1. AF crystal glass cleaner - I love it teamed with a TRC waffle towel 

2. Grit guard washboard - Awesome bit of kit for 2BM 

3. Detail factory brushes - Lovely and soft and durable!

Let me know your thoughts!


----------



## -Kev- (Oct 30, 2007)

Kranzle K7 and flex rotary - when i invest in a new one as i had one years ago


----------



## Fentum (May 1, 2017)

Bar Keeper's Friend and the Magic Sponge - both cheap as chips and seriously cost-effective.


----------



## JoeyJoeJo (Jan 3, 2014)

Angel Wax H2Go and BH Double Speed Wax


----------



## Ads_ClioV6 (Apr 27, 2014)

Odk cabin
Done dusted si edition 
Zaino z7
Blackfire kit
Wolfgang wax
Pinnacle sovereign 
Pyramid car care alloy armour
R222 wax
Prima amigo
Dooka wash and wheel pad


----------



## Alan W (May 11, 2006)

1. Griot's Garage Boars' Hair Wash Brush and Wheel Brush

2. Rupes LHR75E Mini Bigfoot polisher

3. Scangrip Sunmatch Hand Held LED light

Alan W


----------



## BrummyPete (Jun 10, 2010)

Bilt Hamber Surfex HD

ODK cabin

Collinite 845


----------



## scooobydont (Feb 25, 2017)

Wheel Woolies

Car Pro Perl (due to its multiple uses)

15m hose extension for my Nilfisk

Pretty much everything else I am still juggling around with and trying different things.


----------



## Carscope (Sep 4, 2019)

Actually ill also add in my wheel woollies awesome bit of kit 

As well as my Nilfsik QC setup from DH


----------



## Griffy (Feb 19, 2006)

1) Wheel Woolies...they are so efficient at cleaning the wheels that Mrs.Griffy has taken to asking if I want her to clean them without ANY prompting from me first :doublesho

2) P&S Beadmaker...I use it after drying the car and the shine it gives is absolutely outstanding...best bang for your buck ever :argie::thumb:

3) Chemical Guy’s Eco Wash...for those times when the car has only a thin layer of dust on it that you can’t ignor, but you can’t be ar*ed to get out the pressure washer along with all the associated gear :detailer:


The more I think about it the more I might add to the above :wave:

Andy


----------



## Justbaldchris (Jul 6, 2014)

Tough one this...

1. Kranzle
2. 303 Protectant
3. Autobrite foam lance


----------



## Ultra (Feb 25, 2006)

George wet/vac
Flex 3401 da
Cp8210 rotary


----------



## The happy goat (Jun 26, 2019)

Wheel woolies
Zaino Z5
303 aerospace protectant 
Labocosmetica beneficia 
Kranzle pressure washer (not that I want to buy another)
Kwazar hand sprayers

Well they are to me.......


----------



## mike41 (Apr 5, 2011)

Bilt Hamber Autofoam, applied via pump sprayer 
Autosmart G101 
Power Maxed Tar Off
Microfibre Madness Incredimitt
Auto Finesse Revive


----------



## Derekh929 (Aug 28, 2011)

Carpro iron x 
AS G101
BH Auto Foam
Suttner PW Lance
Carpro C Quartz
EZ Brushes


----------



## atbalfour (Aug 11, 2019)

There are lots.. I even manage to justify spending £45 for 200ml of Cosmic Spritz - anyone who has used it will agree why.
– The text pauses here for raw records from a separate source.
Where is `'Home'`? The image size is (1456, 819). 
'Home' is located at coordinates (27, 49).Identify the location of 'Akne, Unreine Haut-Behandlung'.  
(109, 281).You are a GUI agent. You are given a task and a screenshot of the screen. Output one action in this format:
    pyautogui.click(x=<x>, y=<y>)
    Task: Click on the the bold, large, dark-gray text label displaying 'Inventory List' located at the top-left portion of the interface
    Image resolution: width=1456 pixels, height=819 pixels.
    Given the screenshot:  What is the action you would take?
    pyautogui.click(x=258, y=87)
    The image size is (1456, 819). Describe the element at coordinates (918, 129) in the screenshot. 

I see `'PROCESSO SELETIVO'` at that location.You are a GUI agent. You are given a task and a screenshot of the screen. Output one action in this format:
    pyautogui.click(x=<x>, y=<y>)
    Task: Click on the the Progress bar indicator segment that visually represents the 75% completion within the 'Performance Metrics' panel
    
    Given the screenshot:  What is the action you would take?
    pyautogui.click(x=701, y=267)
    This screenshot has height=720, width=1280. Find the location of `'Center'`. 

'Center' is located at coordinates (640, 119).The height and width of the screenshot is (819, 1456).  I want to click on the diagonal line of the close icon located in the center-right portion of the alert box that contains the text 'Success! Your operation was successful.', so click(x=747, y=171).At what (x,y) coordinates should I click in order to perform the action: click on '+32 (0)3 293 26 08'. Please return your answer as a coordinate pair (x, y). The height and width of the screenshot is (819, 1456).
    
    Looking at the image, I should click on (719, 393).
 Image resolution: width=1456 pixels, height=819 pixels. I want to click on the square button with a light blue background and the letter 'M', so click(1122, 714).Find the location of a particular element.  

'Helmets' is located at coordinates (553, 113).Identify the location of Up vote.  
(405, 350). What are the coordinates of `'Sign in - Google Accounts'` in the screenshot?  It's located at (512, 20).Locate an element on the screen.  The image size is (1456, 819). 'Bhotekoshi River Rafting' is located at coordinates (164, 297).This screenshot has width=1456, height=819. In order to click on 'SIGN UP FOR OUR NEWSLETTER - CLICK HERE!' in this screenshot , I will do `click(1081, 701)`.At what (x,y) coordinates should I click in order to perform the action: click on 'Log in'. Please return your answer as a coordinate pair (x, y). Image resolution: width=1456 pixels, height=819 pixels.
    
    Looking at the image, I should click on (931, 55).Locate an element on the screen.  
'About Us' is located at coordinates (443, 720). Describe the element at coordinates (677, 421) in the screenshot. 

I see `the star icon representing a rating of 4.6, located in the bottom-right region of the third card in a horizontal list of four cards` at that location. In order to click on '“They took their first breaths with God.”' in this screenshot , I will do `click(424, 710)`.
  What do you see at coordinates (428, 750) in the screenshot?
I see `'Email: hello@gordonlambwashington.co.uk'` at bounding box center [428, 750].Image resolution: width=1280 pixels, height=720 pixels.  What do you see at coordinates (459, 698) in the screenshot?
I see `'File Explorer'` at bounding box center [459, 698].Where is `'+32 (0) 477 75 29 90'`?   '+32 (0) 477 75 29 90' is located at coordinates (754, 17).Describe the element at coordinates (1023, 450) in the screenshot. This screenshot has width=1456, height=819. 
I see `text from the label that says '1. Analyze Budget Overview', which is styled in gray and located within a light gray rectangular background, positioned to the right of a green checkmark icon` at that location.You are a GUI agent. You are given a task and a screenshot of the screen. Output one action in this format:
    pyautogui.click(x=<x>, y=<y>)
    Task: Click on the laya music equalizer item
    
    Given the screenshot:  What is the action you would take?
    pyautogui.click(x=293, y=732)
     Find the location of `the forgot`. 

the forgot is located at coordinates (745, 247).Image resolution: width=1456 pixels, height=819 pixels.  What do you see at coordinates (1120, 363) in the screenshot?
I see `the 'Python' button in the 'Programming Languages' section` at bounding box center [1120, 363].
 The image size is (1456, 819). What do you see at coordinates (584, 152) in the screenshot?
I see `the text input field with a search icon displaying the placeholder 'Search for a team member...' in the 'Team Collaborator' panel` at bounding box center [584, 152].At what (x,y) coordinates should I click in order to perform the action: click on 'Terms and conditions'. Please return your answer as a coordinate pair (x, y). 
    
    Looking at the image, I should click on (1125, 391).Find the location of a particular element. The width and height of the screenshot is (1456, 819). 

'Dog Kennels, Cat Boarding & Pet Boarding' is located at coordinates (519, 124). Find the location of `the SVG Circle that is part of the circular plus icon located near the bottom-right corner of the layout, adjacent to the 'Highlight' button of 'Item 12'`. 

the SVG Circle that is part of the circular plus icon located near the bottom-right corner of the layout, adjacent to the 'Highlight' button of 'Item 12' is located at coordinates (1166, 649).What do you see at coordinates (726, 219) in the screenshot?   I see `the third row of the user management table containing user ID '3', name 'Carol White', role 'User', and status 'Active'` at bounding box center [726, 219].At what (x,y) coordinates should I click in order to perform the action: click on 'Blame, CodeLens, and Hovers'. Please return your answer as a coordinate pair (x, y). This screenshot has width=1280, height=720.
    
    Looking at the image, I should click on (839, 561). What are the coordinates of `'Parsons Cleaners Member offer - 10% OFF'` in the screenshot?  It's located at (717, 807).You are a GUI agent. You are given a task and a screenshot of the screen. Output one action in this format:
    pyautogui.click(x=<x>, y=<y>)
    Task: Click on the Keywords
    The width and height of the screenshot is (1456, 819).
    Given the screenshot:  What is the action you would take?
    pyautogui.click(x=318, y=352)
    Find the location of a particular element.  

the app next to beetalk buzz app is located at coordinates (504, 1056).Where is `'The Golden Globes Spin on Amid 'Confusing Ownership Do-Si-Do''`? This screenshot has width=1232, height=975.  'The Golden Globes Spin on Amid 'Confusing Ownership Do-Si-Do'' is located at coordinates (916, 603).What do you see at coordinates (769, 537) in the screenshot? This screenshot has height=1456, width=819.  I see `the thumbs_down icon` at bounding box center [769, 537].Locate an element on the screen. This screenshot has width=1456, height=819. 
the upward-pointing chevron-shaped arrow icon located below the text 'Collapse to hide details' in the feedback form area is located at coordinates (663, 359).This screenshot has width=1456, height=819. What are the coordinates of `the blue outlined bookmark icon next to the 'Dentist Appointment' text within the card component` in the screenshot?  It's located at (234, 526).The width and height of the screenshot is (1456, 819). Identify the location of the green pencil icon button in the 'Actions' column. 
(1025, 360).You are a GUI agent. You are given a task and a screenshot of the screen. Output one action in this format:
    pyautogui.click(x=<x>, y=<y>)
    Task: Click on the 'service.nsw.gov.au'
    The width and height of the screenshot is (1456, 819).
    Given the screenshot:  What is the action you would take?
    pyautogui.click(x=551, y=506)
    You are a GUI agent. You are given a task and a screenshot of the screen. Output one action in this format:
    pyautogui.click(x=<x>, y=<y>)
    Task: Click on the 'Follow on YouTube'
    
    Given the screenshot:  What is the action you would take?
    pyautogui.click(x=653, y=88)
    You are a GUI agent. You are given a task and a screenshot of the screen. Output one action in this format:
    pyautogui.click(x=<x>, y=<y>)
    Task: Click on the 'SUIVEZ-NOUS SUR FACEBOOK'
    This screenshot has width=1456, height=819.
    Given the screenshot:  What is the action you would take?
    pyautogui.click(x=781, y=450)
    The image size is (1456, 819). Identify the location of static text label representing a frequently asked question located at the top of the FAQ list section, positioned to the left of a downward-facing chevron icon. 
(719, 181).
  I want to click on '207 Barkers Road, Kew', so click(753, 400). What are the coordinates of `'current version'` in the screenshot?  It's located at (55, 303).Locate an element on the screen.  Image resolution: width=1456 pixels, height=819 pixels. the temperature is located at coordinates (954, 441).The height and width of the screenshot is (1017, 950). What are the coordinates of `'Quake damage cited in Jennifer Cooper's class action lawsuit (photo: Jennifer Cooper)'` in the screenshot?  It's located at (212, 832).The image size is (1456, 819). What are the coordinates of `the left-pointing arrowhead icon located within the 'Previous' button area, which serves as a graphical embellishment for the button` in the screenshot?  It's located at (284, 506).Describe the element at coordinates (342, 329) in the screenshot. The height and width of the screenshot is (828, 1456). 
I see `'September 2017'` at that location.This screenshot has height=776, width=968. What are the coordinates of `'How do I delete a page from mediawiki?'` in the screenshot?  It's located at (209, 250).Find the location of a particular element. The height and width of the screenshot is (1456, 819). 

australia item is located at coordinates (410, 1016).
That said, the BEST value for money ones are;

Wheel Woolies (will likely last forever)
Power Maxed TFR 
Sonax BSD
£39 eBay Pet Dryer and £10 Henry Hoover hose extension
Car Pro Perl due to it's multiple uses and ability to dilute
Car Chem Super Suds shampoo - as economical and effective as shampoo gets
BH Surfex HD again due to multiple uses and ability to dilute


----------



## pt1 (Feb 8, 2014)

Sonax bsd
wax planet apc shampoo and waxes all excellent 
Detailed online shampoo waxes apc foam leather cleaner 
Car pro perl
G101
Biobrisk
Soft 99 waxes
Turtle wax sealant hydrophobic wax 
Sent from my CLT-L09 using Tapatalk


----------



## Walesy. (Oct 1, 2009)

G101
BH Auto Foam
Autosmart Duet
AG UHD Wax
PA High gloss
Espuma RD50 Tyre dressing
Vic Wax Qd (sadly no longer available)


----------



## RS3 (Mar 5, 2018)

BH auto foam
BH surfex
Koch Green Star
TW Dry & Shine
Angelwax revelation
Wheel woolies
AS Red 7


----------



## fatdazza (Dec 29, 2010)

Kranzle

DI Vessel

G101


----------



## budgetplan1 (Aug 10, 2016)

Air Dryer/blower


----------



## Itstony (Jan 19, 2018)

Kranzle PW's.

Flex cordless dryer.

Rupes tools.

KC FSE QD. 

Scangrip lighting kit.

KC Ps. (Plas&Rub)

KC Vb. Pre-cleaner.

KC Nms shampoo.

Swisvax M. Hand polishing.

Gtech C-5.

Eagle edgeless MF's.

Gtech MF4 drying towel. (Pat dry)

Favourite products to date waiting to be bettered (personally) :thumb:


----------



## mr.t (Oct 1, 2010)

3.2 hp dog drier
Beadmaker
King of gloss
Ag wax
Nilfisk pressure washer and extended hose
Chem guys ez glaze
Autoglanz bubbliscious shampoo
Maxed tfr
Nilglass window cleaner


----------



## uruk hai (Apr 5, 2009)

Some have already been mentioned but are so good I have to repeat them.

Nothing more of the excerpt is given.